— Start of DATASET —

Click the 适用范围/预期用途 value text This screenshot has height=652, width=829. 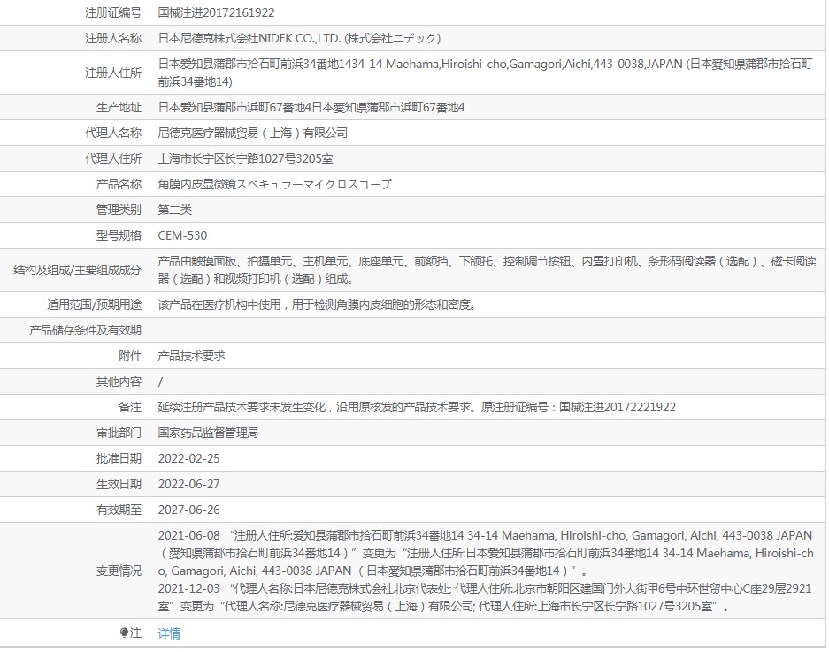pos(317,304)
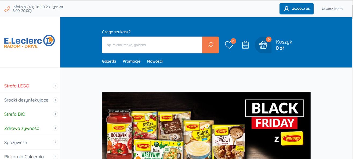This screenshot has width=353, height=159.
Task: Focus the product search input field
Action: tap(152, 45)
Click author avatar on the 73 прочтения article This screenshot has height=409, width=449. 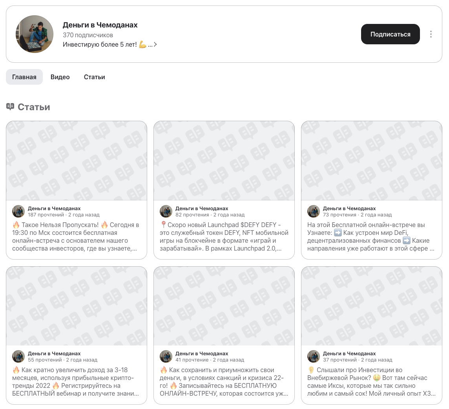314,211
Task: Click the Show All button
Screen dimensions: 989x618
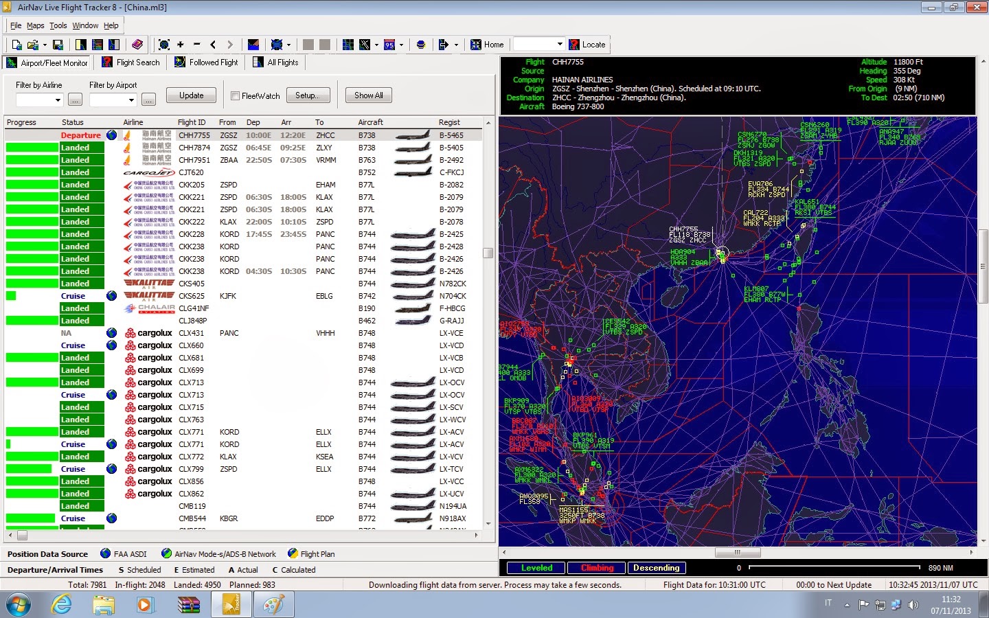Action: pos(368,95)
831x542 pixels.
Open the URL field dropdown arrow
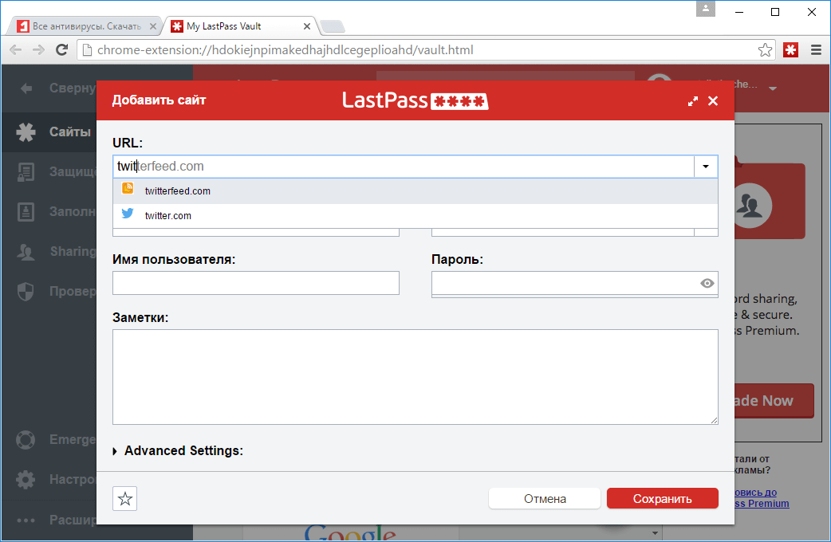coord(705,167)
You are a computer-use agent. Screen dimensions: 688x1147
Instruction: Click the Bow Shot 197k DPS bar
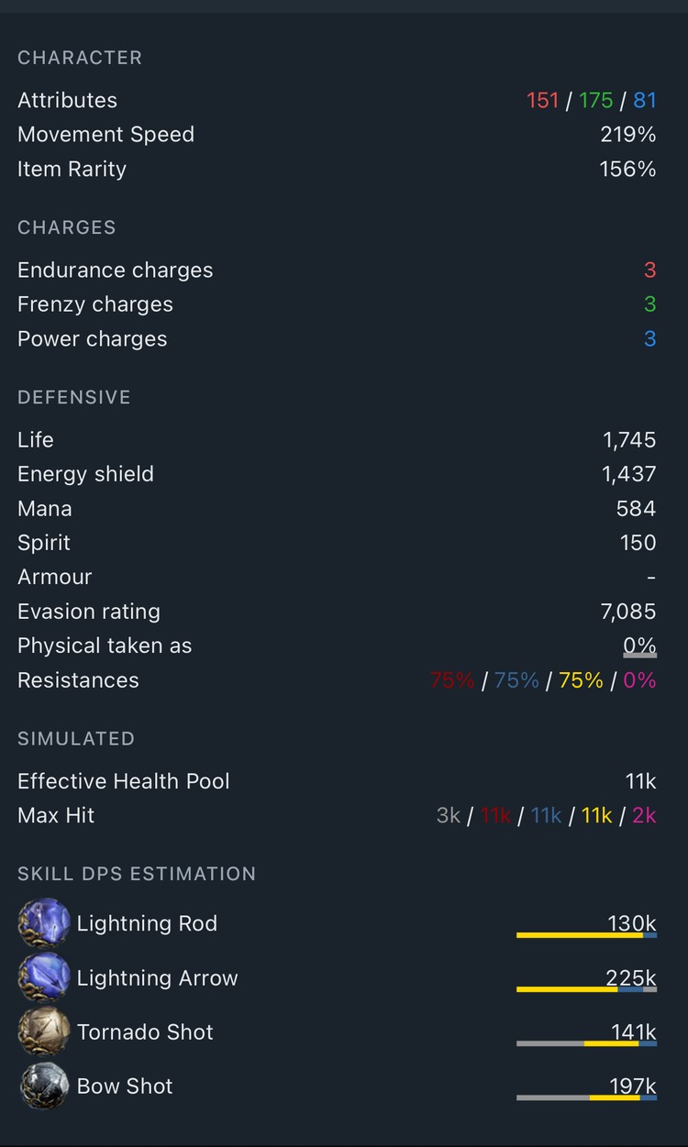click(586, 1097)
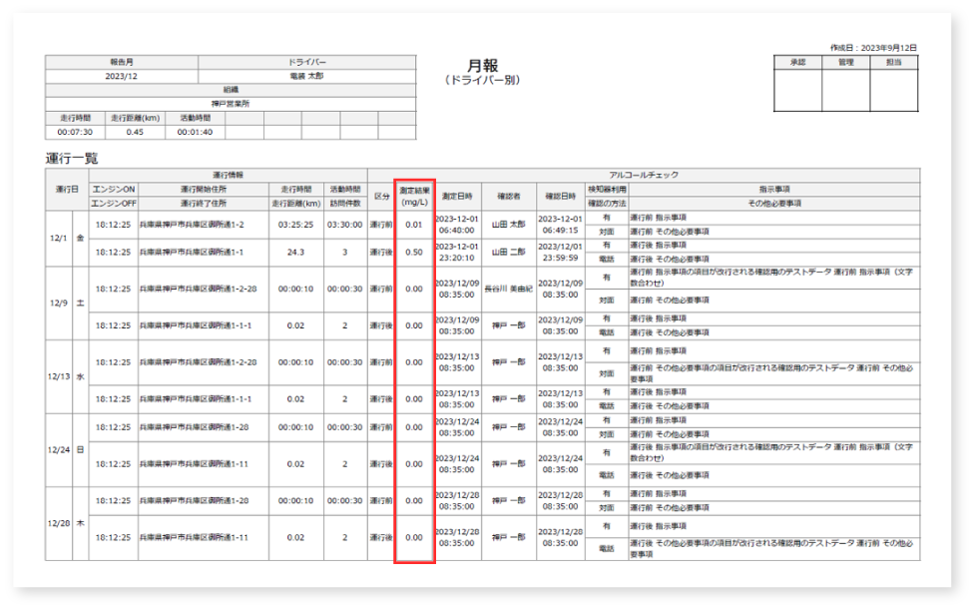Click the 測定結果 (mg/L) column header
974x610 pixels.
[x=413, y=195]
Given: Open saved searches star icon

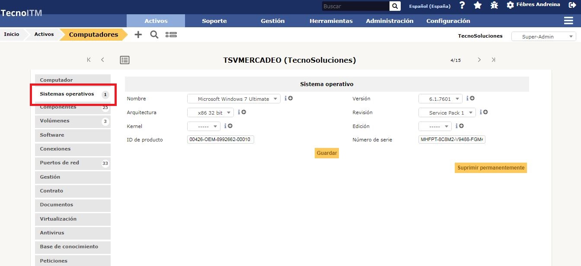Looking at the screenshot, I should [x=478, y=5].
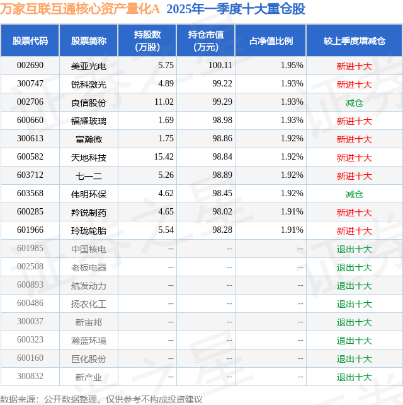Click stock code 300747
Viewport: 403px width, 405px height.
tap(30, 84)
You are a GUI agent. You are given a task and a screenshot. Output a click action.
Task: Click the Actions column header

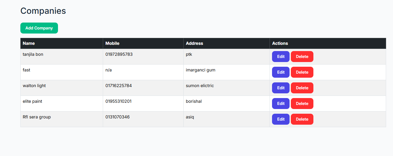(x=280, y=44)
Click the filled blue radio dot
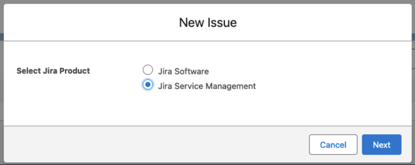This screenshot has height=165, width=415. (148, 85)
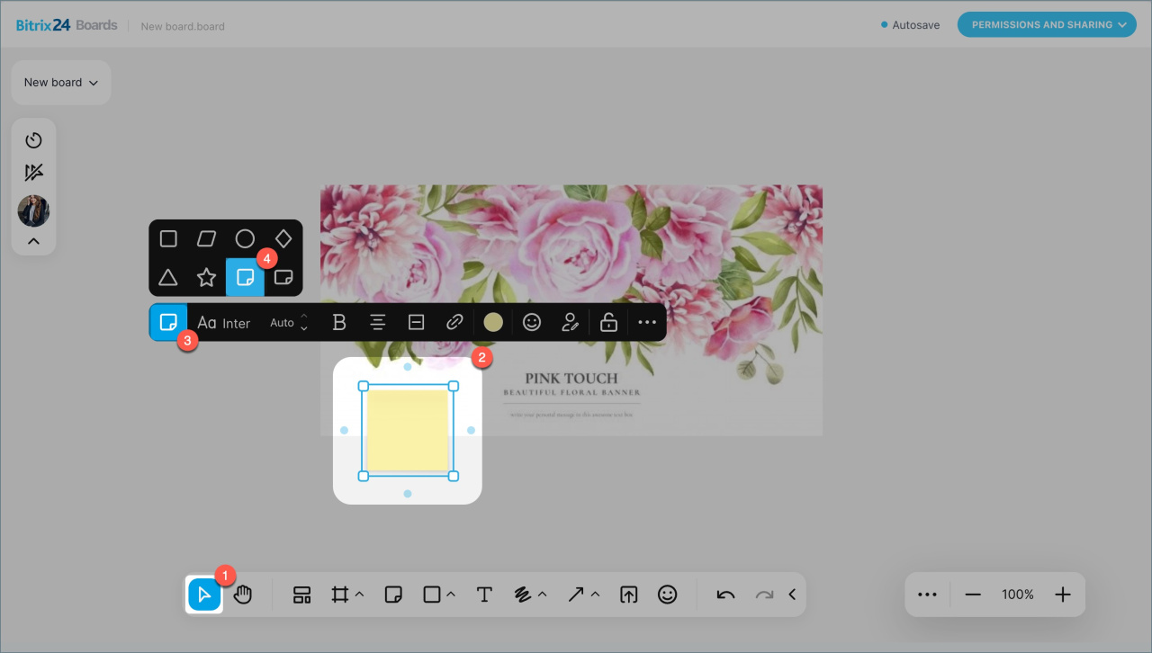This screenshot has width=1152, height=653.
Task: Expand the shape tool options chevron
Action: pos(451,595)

— End of DATASET —

Count the lines in the material above that contain the string "Open", matching case exactly, and reply with the number alone.

EXERCISE SOLUTION.
2